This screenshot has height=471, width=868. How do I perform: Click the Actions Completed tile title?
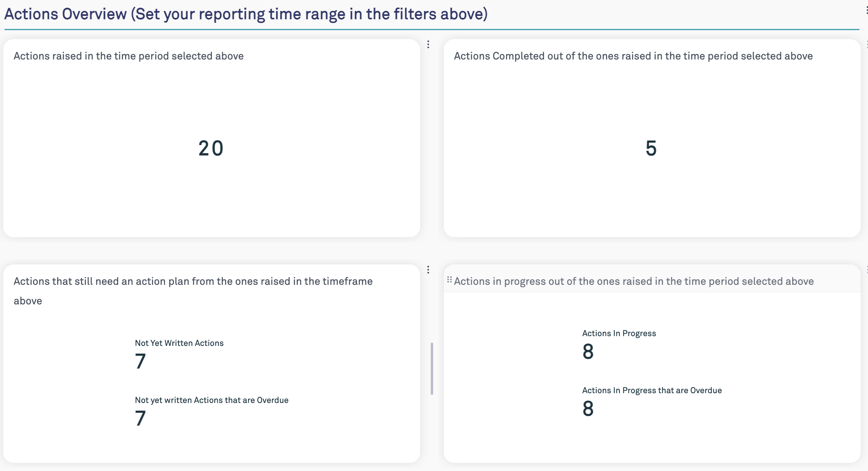point(633,56)
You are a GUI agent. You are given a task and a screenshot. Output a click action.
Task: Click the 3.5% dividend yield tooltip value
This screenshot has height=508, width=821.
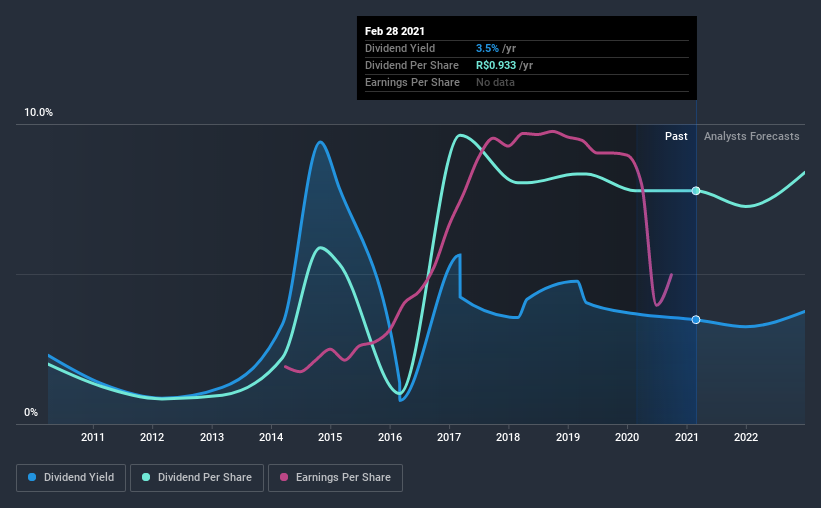point(487,48)
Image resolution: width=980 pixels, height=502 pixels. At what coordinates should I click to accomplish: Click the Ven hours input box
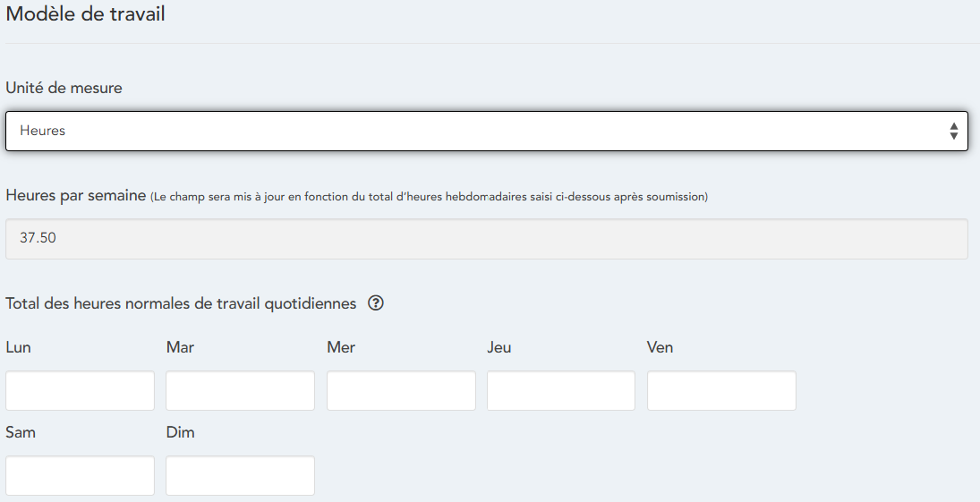pyautogui.click(x=721, y=391)
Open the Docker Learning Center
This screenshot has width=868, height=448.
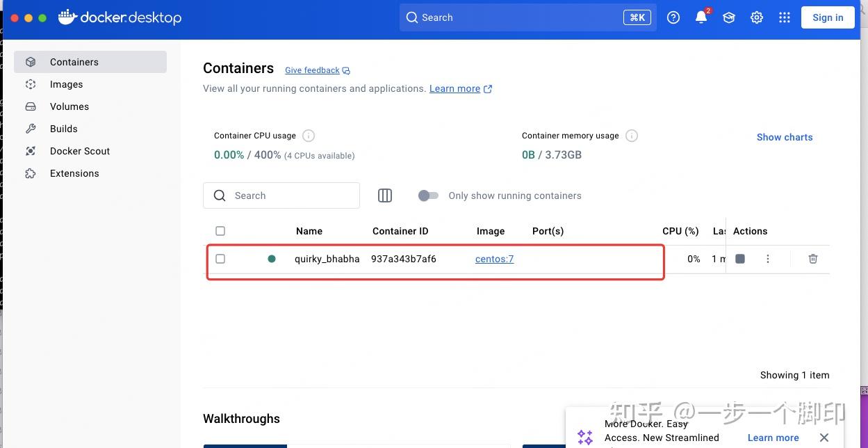[x=728, y=17]
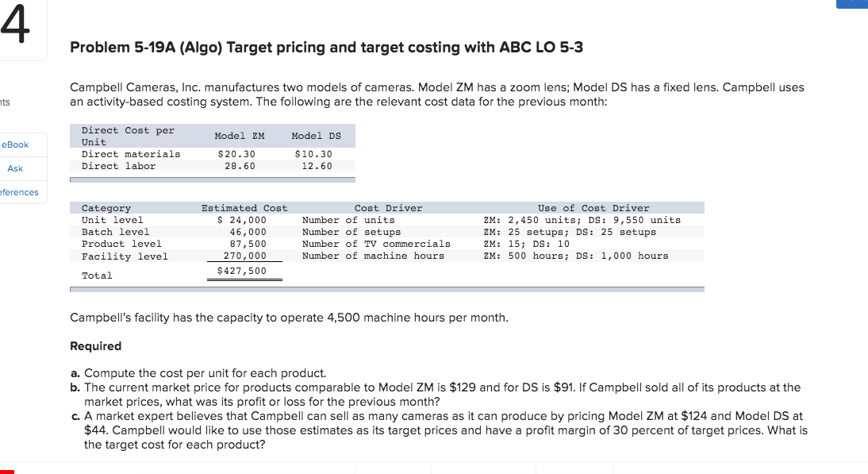868x474 pixels.
Task: Open the Ask feature in sidebar
Action: point(14,168)
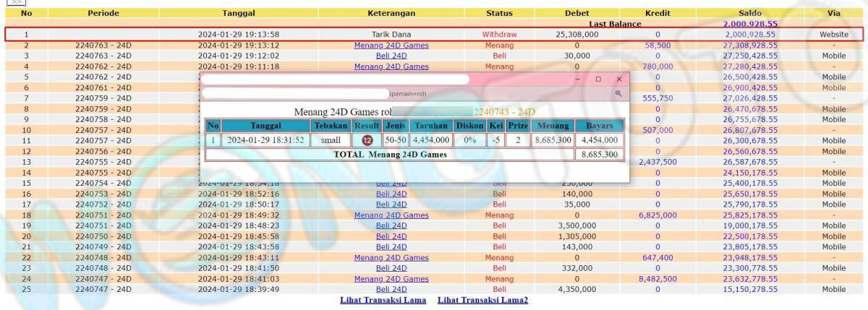Screen dimensions: 868x310
Task: Close the Menang 24D Games popup window
Action: click(618, 79)
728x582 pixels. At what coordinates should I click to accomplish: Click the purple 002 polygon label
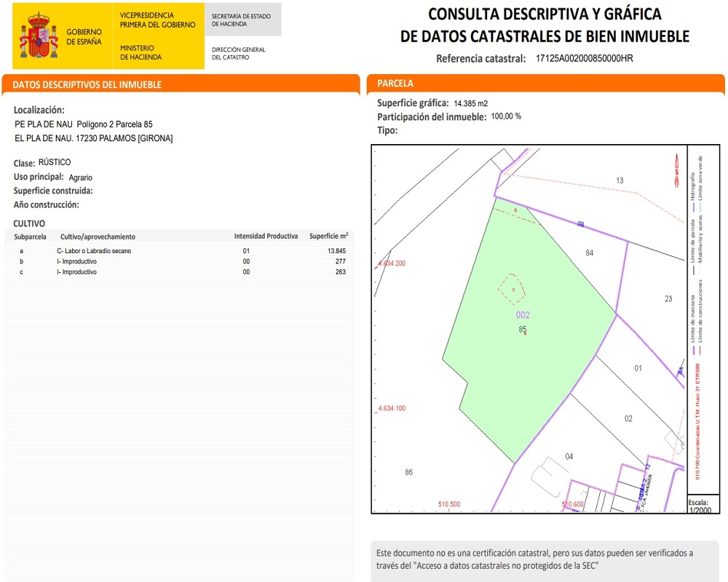(x=523, y=315)
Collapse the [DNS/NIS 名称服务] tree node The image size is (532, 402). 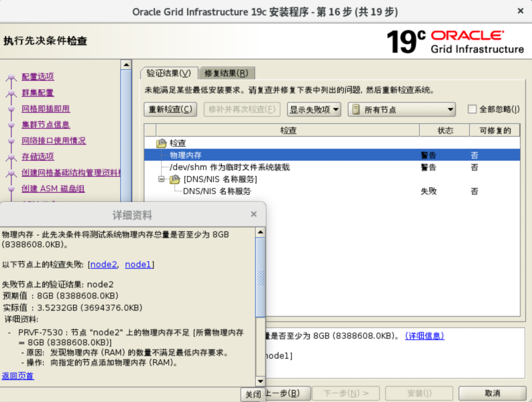(161, 179)
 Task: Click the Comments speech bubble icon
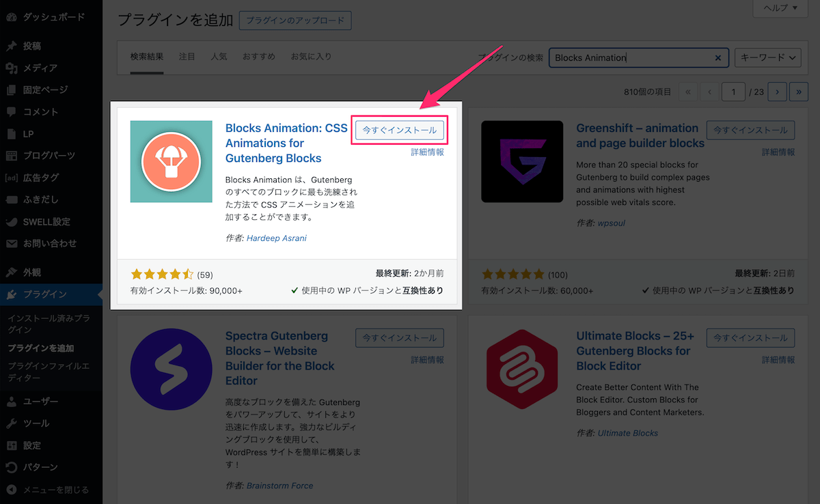pos(12,112)
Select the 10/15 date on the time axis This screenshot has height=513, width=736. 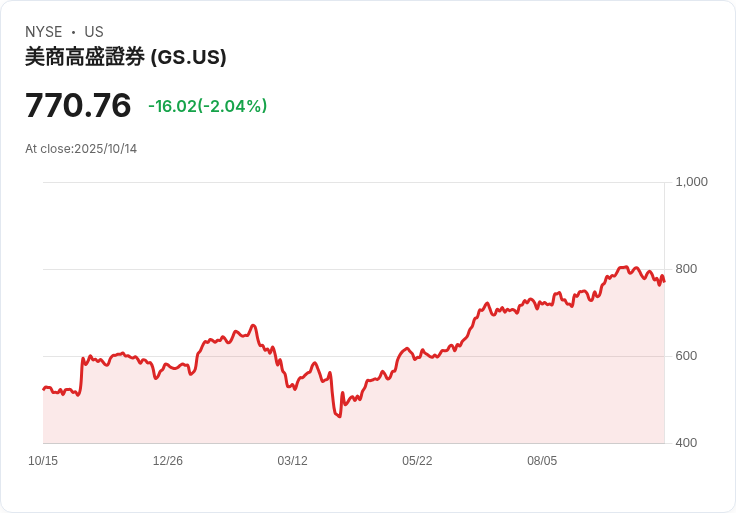pos(43,461)

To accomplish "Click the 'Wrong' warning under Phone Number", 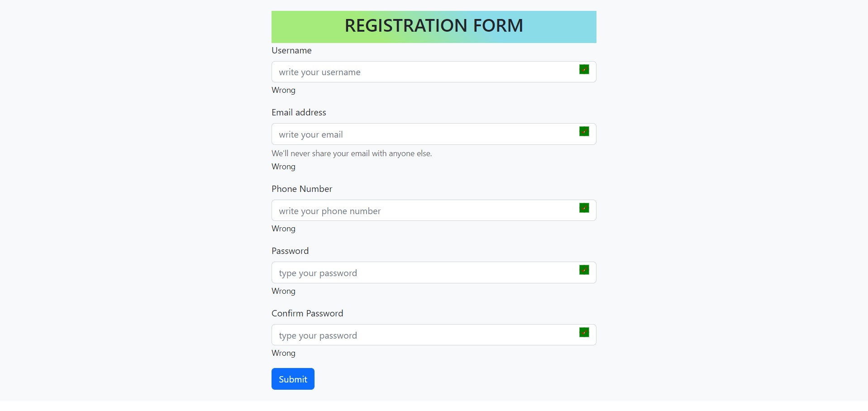I will click(x=283, y=229).
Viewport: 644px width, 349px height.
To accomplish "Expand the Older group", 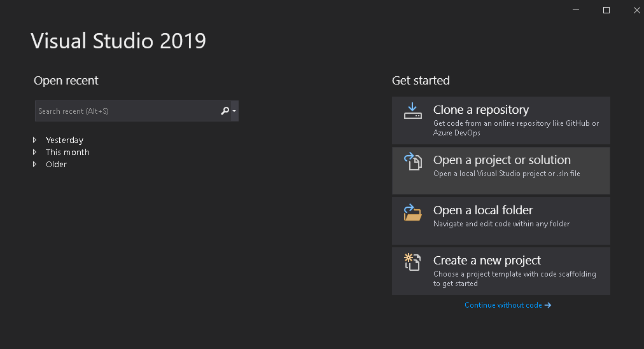I will point(35,164).
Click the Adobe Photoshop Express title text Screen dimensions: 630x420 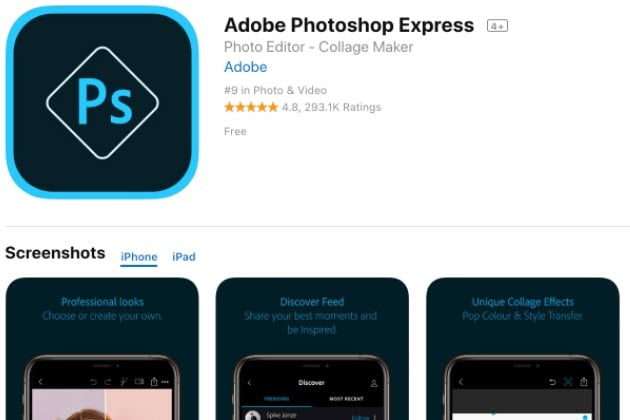point(349,25)
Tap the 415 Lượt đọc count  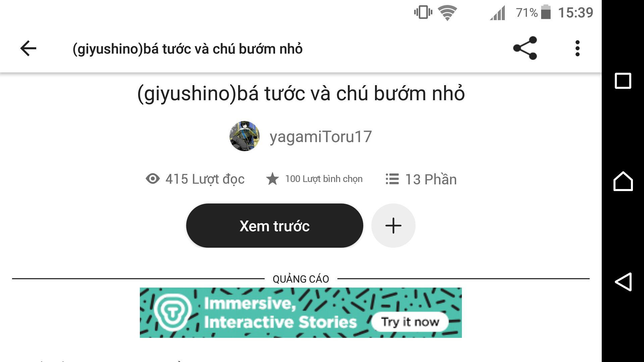click(x=205, y=179)
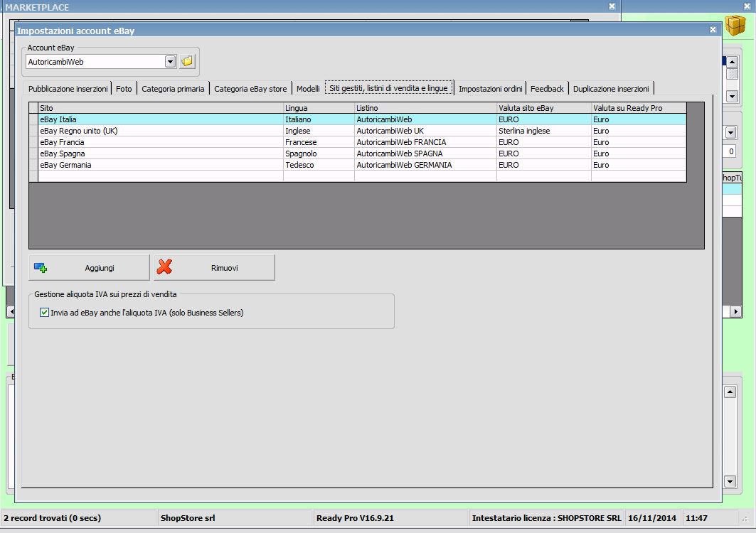Click the AutoricambiWeb FRANCIA listino cell
Image resolution: width=756 pixels, height=533 pixels.
pos(425,142)
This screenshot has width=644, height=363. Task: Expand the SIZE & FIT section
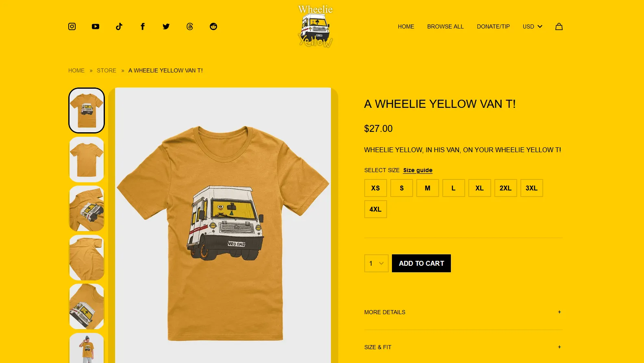(463, 347)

PROBLEM TO WORK ON:
No pictures belong in the answer, only the lines from the top of the listing through the line containing "Open the Docker Learning Center", repeated word for word.

SOLUTION FOR THIS PROBLEM:
This screenshot has height=471, width=868. How do I perform: Click the Actions Completed tile title?
point(633,56)
You are a GUI agent. You are given a task and a screenshot. Output a click action.
Task: Click the 3.5% dividend yield tooltip value
This screenshot has height=508, width=821.
point(487,48)
Image resolution: width=980 pixels, height=502 pixels. At what coordinates should I click to accomplish: Click the Ven hours input box
pyautogui.click(x=721, y=391)
Open the Docker Learning Center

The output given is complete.